▶ _GEGEVEN PASSAGE_
★ ★ ★
5. Bij overschrijding van de zes-wekentermijn is de hoofdregel dat verweerder het bezwaar niet inhoudelijk mag behandelen. Soms is dat anders. Dan is er een geldige reden waarom het bezwaarschrift te laat is ingediend. Het gaat dan om omstandigheden waar eiser niets aan kan doen. Dat wordt ook wel een ‘verschoonbare reden’ genoemd.
6. In zijn bezwaarschrift heeft eiser geen reden gegeven waarom hij te laat was. Omdat verweerder moet beoordelen of er een geldige reden is voor het te laat indienen van het bezwaarschrift, moet verweerder vragen naar de reden waarom het bezwaarschrift te laat is ingediend. Verweerder heeft dit niet gedaan en heeft het bezwaar van eiser
niet–ontvankelijk verklaard, zonder te beoordelen of er een geldige reden was voor de te late indiening van het bezwaarschrift.
7. Het beroep is om bovenstaande reden kennelijk gegrond en de uitspraak op bezwaar moet op dit onderdeel worden vernietigd. De rechtbank zal vervolgens beoordelen of sprake is van een verschoonbare reden voor de termijnoverschrijding.
★ ★ ★
▶ _AANGELEVERDE GEGEVENS_
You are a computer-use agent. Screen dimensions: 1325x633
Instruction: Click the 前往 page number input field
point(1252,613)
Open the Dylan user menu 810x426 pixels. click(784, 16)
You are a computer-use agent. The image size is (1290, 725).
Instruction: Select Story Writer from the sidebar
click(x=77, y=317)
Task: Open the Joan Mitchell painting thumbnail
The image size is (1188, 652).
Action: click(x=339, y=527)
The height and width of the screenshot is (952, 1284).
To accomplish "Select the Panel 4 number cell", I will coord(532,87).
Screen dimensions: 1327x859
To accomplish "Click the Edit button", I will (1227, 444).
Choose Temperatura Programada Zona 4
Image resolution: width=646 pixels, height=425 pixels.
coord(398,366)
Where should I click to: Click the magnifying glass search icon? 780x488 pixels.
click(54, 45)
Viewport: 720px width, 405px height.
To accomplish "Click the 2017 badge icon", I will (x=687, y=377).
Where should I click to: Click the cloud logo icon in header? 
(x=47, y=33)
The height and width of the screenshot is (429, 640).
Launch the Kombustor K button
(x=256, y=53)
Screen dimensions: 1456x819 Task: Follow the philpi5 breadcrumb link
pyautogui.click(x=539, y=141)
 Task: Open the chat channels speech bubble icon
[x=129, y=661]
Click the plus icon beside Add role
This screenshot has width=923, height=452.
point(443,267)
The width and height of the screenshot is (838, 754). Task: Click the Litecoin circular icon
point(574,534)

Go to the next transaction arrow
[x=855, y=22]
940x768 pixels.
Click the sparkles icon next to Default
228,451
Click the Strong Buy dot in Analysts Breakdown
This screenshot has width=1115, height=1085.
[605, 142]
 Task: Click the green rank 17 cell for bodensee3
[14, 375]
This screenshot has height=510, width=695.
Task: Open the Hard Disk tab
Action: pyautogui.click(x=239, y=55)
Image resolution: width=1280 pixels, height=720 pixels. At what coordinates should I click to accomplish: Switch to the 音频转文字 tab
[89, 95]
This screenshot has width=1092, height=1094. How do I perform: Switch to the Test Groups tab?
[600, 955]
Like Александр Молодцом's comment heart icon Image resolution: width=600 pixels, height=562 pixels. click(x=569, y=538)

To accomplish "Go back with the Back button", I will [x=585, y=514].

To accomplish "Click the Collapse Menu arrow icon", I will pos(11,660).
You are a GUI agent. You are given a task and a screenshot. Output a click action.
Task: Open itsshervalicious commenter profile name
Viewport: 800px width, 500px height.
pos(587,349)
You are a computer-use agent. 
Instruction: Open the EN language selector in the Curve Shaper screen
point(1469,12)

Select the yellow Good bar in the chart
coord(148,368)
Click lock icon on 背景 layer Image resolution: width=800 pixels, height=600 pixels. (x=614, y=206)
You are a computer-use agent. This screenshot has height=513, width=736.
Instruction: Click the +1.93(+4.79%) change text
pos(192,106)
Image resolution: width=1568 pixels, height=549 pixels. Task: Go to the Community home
★ ★ ★
▶ _OPDRACHT 1_
Zet de alinea uit de passage die begint met "In zijn bezwaarschrift heeft eiser" om in een beknopte opsomming, met behoud van de belangrijkste feiten.
▶ _OPDRACHT 2_
Noem alle partijen en instanties die in de passage worden genoemd.
▶ _OPDRACHT 3_
Zet de passage over de te late indiening van het bezwaarschrift voort, aansluitend op de laatste zin.

▶ _SCHRIFTELIJK ANTWOORD 1_
- Eiser heeft in zijn bezwaarschrift niet vermeld waarom hij te laat was.
- Verweerder moet beoordelen of er een geldige reden is voor de te late indiening en moet daarom naar die reden vragen.
- Verweerder heeft dat niet gedaan.
- Verweerder heeft het bezwaar niet-ontvankelijk verklaard zonder te beoordelen of er een geldige reden was.

▶ _SCHRIFTELIJK ANTWOORD 2_
- Eiser
- Verweerder
- De rechtbank

▶ _SCHRIFTELIJK ANTWOORD 3_
8. Omdat de termijn voor het indienen van een bezwaarschrift een termijn van openbare orde is, die door de rechtbank moet worden beoordeeld, heeft de rechtbank in de brief van
1 maart 2021 alsnog aan eiser gevraagd waarom hij het bezwaarschrift te laat heeft ingediend. Eiser heeft hier niet op gereageerd. Vervolgens heeft de rechtbank bij aangetekende brief van 13 april 2021 een herinnering gestuurd. Deze herinnering is op
14 april 2021 ontvangen door eiser volgens Track & Trace van PostNL.
9. Ook hierop heeft eiser niet gereageerd. De rechtbank stelt vast dat eiser geen reden heeft gegeven voor het te laat indienen van het bezwaarschrift. Dat betekent dat het bezwaar niet-ontvankelijk kan worden verklaard. Omdat verweerder dat met de bestreden uitspraak op bezwaar ook heeft gedaan, zal de rechtbank de rechtsgevolgen van de bestreden uitspraak op bezwaar op dit onderdeel in stand laten. Het beroep is dus gegrond, maar de inhoudelijke beslissing verandert niet (eisers bezwaar blijft niet-ontvankelijk).
Besluitonderdeel 2
10. Naar de rechtbank begrijpt stelt eiser zich verder op het standpunt dat verweerder ten onrechte de aanslag 2020 voor het hele jaar heeft berekend terwijl eiser maar een derde deel van het jaar gebruik heeft gemaakt van die locatie. Tegen deze ambtshalve beslissing van verweerder staat echter op grond van artikel 26 van de Algemene wet inzake rijksbelastingen geen bezwaar en beroep open, dus ook niet tegen het besluit van verweerder om tot ambtshalve vermindering over te gaan. Dat betekent dat het beroep in zoverre niet-ontvankelijk is.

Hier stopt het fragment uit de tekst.